If the islands had all formed in the same place, over a stationary hot spot, they should all have the same magnetic fingerprint. But the minerals line up differently - evidence that the islands formed at different latitudes.
"The reference frame that we were all hanging onto turns out to have legs it can move around on," says team member David Scholl of Stanford University.
Sudden shift
The finding challenges ideas about how the plates have shifted in the past. For example, a prominent bend in the Hawaiian-Emperor seamount chain that occurred 43 million years ago was thought to have been caused when the Pacific plate suddenly changed direction.
Now some geologists are throwing that idea overboard in favour of a moving hot spot.
The idea is likely to be controversial. "People suspected that hot spots were moving," says geologist Robert Butler of the University of Arizona in Phoenix. "But the one they all wanted to hang onto was the biggest, baddest hot spot of them all - the Hawaiian hot spot."
The research was presented at the American Geophysical Union meeting in San Francisco.
Might this not be true for other fields of science, too?
Things that science thought to be inviolate such as evolution and anthropology.
Psychology has already proven to be widely mistaken in some of its "reference frame" facts,
and now geology has been added to that list.
you obviously enjoy having heaps of scorn dropped on you! let me help with your load.
the only true reference point is god. all others are relative and like the hot spots are here today and gone tomorrow. (but relative hot spots can help us get our bearings, as long as we do not place our faith in them.)
Ah ... but you are missing an important point:
Geology accepts the proven changes to its reference frame; Psychology, being merely opinion, does not.
But you'd be hard-pressed to find a college professor who still espouses Frued like in the old days when his theories were considered Gospel.
(Although in the case of Klinton, it still is all about the penis).
Oh, I wasn't conciously trying to bait the evolutionists here - I'm not one to change the subject of a thread.
Besides, I don't have the energy today to engage.
The changes in the magnetic field orientation could just as easily be explained by shift in the Magnetic North Pole.

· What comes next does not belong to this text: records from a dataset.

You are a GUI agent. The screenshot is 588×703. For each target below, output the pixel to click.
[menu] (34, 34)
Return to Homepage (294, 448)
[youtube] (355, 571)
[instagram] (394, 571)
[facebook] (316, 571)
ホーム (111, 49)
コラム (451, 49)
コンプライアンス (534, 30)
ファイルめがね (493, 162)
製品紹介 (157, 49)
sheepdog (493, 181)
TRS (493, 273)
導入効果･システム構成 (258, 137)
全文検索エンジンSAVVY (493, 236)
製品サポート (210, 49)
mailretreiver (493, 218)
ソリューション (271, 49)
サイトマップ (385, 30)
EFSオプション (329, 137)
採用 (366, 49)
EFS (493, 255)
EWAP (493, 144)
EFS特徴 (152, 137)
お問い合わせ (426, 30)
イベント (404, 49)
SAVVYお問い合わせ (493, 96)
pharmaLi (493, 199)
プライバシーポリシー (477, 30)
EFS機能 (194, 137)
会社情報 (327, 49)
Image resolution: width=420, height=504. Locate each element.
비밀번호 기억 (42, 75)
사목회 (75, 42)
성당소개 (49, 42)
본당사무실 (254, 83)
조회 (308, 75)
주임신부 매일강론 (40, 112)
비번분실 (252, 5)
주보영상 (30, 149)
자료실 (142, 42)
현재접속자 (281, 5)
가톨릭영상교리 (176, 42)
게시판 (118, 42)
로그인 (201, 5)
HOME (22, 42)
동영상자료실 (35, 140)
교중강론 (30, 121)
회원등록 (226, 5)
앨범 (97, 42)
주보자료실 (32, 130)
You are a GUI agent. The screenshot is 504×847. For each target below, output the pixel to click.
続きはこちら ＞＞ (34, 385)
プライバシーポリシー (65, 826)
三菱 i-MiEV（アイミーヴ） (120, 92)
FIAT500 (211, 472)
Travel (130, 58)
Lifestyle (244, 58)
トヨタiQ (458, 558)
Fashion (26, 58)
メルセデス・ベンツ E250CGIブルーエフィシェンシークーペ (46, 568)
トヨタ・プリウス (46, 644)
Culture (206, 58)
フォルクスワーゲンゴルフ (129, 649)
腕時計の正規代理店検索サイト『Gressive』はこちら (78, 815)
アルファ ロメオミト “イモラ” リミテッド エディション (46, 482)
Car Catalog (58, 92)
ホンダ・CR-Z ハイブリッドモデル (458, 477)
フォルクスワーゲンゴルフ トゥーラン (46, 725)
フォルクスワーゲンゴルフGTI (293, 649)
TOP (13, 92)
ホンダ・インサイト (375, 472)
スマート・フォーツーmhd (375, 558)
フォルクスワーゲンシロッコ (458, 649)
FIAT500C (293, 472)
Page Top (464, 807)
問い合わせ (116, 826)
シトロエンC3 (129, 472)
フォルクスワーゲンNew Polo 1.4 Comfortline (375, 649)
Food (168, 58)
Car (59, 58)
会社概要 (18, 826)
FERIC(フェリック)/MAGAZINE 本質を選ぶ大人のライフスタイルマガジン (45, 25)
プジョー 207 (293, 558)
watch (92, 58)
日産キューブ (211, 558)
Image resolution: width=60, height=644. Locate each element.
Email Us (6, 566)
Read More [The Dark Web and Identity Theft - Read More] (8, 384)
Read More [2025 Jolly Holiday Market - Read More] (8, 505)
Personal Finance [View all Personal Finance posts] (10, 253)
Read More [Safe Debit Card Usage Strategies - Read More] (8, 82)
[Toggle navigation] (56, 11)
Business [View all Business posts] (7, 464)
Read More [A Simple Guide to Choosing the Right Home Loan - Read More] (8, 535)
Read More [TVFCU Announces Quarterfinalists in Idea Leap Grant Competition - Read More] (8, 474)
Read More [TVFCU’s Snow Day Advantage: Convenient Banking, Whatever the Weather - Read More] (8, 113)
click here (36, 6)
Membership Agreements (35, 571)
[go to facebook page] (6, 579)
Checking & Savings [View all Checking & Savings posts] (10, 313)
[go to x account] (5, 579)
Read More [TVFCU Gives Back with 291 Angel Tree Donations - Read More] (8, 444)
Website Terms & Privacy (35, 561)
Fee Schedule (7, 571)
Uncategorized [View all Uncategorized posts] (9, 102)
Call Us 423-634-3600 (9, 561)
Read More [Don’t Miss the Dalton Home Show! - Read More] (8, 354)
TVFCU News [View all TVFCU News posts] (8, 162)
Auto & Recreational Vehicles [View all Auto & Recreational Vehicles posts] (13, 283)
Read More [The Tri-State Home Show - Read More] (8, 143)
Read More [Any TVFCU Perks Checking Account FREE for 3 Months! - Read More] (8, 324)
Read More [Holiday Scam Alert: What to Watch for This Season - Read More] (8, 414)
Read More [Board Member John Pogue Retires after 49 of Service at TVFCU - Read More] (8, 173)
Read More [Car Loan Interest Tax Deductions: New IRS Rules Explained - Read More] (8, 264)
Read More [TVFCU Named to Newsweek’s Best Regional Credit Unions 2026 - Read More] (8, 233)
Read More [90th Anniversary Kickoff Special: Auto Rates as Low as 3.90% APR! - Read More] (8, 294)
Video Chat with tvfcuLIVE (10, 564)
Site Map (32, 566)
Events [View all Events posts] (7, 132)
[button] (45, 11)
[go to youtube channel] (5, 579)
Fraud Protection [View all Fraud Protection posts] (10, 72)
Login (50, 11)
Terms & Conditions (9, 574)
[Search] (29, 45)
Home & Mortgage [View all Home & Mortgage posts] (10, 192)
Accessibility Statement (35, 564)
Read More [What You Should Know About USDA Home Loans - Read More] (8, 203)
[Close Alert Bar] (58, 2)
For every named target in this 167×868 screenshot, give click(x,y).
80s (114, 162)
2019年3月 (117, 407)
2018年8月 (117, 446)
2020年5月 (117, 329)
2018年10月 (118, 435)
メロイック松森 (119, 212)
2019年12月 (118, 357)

We know for a fact that there have been polarity shifts over geologic time and the current location of the Magnetic North Pole isn't even over the geologic North Pole.
Unless they can rule out these kinds of wobbles, I don't think I'm convinced.
I agree.
Far as I know, nothing in science, including evolution and anthropology, is inviolate. Science is not religion -- it changes constantly to fit the known facts, regardless of what some may say.
It was quite awhile ago that I last read anything about that in the press, but I'm not planning on buying any newly formed property there. It isn't expected to reach the surface of the ocean for another 50,000 years.
There is a fly in the ointment. Earth's magnetic field does not seem to be constant. In fact it changes from day to day.
Sure, it tells me not to jump to conclusions,
it tells me to be wary of jumping on a bandwagon,
and it tells me that perhaps the Nobel Prize committee, in large part, may have another agenda besides the ultimate truth.
(Example: Fofi Annan as Nobel Peace Prize winner).